Another organizational barrier is conflicts of interests within ministries responsible for both enforcing the regulations and promoting economic growth. Often the promotion function supersedes the environmental concerns, politically as well as within the ministry. This situation will worsen in the short term as the ongoing economic crisis increases pressure to favor short-term growth over environmental dangers.
At the lower level of civil service, the low income levels of some enforcement bodies, such as the police, increase the likelihood of corruption. This situation is further hampered by the lack of competent staff to carry out inspection and enforcement functions.

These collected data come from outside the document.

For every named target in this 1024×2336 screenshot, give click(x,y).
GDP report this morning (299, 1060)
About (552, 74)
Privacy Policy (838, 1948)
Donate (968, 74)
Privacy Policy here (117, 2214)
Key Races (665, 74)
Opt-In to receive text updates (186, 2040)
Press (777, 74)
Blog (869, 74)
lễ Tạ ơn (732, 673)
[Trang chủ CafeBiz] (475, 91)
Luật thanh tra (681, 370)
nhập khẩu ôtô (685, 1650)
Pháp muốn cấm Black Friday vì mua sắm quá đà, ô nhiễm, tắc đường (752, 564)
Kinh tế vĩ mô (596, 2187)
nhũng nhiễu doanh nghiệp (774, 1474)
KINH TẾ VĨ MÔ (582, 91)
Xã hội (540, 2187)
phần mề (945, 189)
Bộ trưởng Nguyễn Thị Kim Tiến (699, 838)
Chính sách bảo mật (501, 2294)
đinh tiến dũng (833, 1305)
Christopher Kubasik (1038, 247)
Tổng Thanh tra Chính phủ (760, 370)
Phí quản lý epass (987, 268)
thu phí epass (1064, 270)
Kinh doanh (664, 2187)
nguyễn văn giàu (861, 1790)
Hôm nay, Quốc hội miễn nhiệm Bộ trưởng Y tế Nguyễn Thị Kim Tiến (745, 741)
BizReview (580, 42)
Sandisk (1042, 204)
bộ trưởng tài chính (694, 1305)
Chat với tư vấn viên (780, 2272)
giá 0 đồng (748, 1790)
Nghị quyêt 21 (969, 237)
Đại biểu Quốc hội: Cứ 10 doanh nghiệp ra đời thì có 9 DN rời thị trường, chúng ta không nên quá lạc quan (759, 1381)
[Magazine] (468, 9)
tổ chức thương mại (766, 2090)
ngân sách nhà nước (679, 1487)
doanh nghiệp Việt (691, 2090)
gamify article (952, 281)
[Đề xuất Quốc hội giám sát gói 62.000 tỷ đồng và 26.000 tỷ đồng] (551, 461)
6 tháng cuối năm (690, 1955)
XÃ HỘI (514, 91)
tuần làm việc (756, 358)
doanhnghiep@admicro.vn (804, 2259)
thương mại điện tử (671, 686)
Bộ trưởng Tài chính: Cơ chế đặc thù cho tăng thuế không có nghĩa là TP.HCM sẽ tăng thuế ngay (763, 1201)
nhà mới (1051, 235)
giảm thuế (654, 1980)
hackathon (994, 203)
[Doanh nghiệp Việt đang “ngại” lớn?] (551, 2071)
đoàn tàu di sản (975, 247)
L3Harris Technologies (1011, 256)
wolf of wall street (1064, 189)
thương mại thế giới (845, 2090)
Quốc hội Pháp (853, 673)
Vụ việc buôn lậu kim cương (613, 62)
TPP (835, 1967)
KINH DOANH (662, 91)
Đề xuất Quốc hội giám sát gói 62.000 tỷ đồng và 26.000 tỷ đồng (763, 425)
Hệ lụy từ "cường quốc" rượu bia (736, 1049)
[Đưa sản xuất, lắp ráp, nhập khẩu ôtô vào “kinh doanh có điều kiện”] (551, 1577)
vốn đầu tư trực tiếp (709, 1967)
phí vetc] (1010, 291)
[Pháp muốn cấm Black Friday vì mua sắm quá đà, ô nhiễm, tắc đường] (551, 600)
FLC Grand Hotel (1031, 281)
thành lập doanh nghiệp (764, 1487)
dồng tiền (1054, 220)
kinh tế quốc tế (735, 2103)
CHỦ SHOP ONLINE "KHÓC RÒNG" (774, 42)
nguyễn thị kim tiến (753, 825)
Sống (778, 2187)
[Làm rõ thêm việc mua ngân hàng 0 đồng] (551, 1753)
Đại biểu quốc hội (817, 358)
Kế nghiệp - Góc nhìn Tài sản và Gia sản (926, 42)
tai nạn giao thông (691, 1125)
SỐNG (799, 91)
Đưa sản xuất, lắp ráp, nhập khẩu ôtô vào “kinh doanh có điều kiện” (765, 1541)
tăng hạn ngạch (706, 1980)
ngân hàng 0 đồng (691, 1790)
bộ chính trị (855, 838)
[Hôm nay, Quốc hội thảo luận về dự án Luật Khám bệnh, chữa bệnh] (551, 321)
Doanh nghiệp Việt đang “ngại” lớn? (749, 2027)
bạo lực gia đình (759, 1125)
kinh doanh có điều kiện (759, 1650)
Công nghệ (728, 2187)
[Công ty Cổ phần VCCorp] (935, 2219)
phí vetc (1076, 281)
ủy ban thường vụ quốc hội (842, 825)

There are movements within the general public to pressure the government agencies to enforce environmental protection. In the past 10 years, environmental activists and the general public have become more vocal and have forcefully brought specific issues before the government. Environmental nongovernmental organizations and the media have played a key role in increasing environmental awareness. There have been some high profile cases where the populace has affected government policy, but in comparison to the environmental degradation that is evident, popular participation remains limited. The government hopes the guidelines set forth in the Eighth National Plan will promote greater public participation in environmental affairs. Increasing pressure to consolidate the democratization process in response to the economic crisis will reinforce this shift.
Recent examples of incidents where the general public has affected the operation of plants include the following:
- Villagers in the northern village of Mae Moh protested against the release of toxic particles into the air from one of Thailand's largest power plants, which was adversely affecting the health of the villagers. PCD investigated the situation, and EGAT agreed to temporarily close down part of the plant until proper environmental controls were added.
- Villagers accused another plant owned by a private company, the Phoenix Pulp and Paper plant, of releasing toxic wastewater into the nearby river. The plant was fined and its operations are being closely scrutinized by the authorities.
Western companies entering the market must realize that simple regulations do not equate to business opportunities, because enforcement is far from automatic. Companies interested in the market must investigate each environmental market for particular characteristics or trends of enforcement or nonenforcement, and seek advantages that do not depend on the regulatory environment (e.g., lower energy cost or reduced chemical use). In general, the greatest opportunities lie in areas where the government has specifically allocated budgets for environmental infrastructure projects or where the private companies are making environmentally friendly changes voluntarily. Businesses often make changes in their equipment or processes that positively affect the environment for other reasons, such as cost-cutting, government incentives, regulatory enforcement, efforts to reach international standards, or attempts to improve their corporate image.
Although improved enforcement will take time to come into force, Thailand is well ahead of other countries in the region, having in place the mechanisms and key legislation to provide the framework for vastly improved and integrated environmental management.
It is impossible to predict with certainty how Thailand's environmental issues will evolve as the economic crisis initiated with the 1997 devaluation plays out in Thailand and across the region.